Biden Issues Executive Order to Protect Sensitive Data, $23 Million Tax Act Settlement, FTC Fines Avast $16.5 Million, and More.

The Privacy News You Need This Week

This week, the privacy ecosystem has been buzzing with news ranging from the serious to, if we’re being honest, a little strange. Here’s what we’re keeping an eye on this week.

Legislative Actions

President Biden issued an Executive Order to protect Americans’ sensitive personal data from exploitation by countries of concern, like Russia and China.

President Biden issued an Executive Order on February 28, 2024, to safeguard Americans’ sensitive personal data from exploitation by countries of concern like China and Russia. This Executive Order is the most significant action any President has taken to protect Americans’ data security. 

The order addresses the risks posed by bad actors who can exploit this data for surveillance, scams, blackmail, and other privacy violations. The Department of Justice will issue regulations to protect sensitive data, and the Department of Homeland Security will work on security standards to prevent foreign adversaries from collecting data. It emphasizes the importance of protecting Americans’ privacy and national security in an era where sensitive personal data can be misused for espionage or other malicious activities.

Regulatory Actions

DoorDash is Fined $375,000 in the Second CCPA Enforcement Action.

California Attorney General Rob Bonta settled with DoorDash after an investigation found the company violated privacy laws by selling California customers’ personal information without notice or opt-out options. DoorDash will pay a $375,000 penalty and must comply with privacy regulations, emphasizing the importance of businesses being transparent and respecting consumer privacy rights.

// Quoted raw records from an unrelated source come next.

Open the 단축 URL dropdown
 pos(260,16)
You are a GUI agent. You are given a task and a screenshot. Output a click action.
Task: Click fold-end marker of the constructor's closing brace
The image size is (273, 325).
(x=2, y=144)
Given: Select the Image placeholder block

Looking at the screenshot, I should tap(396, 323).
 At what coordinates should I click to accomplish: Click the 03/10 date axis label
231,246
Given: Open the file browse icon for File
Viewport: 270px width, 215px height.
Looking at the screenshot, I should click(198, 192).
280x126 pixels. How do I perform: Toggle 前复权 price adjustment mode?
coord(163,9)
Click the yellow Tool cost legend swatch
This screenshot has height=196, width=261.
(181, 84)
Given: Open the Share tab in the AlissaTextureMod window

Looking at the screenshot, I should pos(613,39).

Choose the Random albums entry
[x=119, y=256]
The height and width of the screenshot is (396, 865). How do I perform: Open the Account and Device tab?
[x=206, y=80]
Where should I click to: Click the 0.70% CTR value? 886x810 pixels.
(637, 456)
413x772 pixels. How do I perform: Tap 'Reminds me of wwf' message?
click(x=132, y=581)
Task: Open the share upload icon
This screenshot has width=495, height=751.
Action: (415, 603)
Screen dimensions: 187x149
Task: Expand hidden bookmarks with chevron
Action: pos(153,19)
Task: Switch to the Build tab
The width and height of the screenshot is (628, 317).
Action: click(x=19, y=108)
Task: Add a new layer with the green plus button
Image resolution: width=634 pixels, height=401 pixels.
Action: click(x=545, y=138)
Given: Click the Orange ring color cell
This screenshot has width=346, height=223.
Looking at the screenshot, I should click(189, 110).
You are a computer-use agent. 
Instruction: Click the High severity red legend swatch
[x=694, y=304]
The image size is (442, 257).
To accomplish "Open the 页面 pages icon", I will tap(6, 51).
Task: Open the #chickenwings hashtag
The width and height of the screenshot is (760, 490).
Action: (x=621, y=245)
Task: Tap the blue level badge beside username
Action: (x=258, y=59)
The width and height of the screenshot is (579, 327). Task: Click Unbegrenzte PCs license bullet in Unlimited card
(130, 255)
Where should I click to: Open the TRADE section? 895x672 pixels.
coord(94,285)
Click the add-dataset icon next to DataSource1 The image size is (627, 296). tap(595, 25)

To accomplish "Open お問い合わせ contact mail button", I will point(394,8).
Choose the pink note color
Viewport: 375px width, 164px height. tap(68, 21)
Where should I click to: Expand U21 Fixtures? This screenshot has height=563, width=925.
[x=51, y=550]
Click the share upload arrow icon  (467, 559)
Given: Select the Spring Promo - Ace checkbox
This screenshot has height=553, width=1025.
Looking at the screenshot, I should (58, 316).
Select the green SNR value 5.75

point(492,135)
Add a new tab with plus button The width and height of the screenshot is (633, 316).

FTC Issues $16.5 Million Fine to Software Provider, Avast

The Federal Trade Commission (FTC) has ordered software provider Avast to pay $16.5 million and banned the company from selling or licensing any web browsing data for advertising purposes. This action comes after charges that Avast and its subsidiaries sold consumers’ browsing information to third parties despite claiming their products would protect users from online tracking. The FTC found that Avast collected browsing data through its browser extensions and antivirus software, stored it without adequate notice or consent, and then sold it. The settlement also includes provisions such as deleting certain browsing information, implementing a comprehensive privacy program, and prohibiting misrepresentation of data usage.

Privacy Lawsuits and Settlements

TaxAct Inc. Settles for $23M Over Unauthorized Data Sharing with Meta, Google.

TaxAct Inc., a leading online tax preparation service, has reached a significant $23 million settlement to address accusations of sharing confidential taxpayer data with Meta, Google, and other third parties without user consent. This resolution, subject to approval by Judge Vince Chhabria in the US District Court for the Northern District of California, aims to compensate affected taxpayers and prevent future privacy breaches. The company faced scrutiny for distributing sensitive financial information to tech giants without explicit permission, violating privacy and tax laws while undermining user trust. TaxAct will also offer complimentary access to live tax experts for customers filing taxes through the company in 2024 as a gesture of apology and commitment to enhanced service quality and user privacy protection.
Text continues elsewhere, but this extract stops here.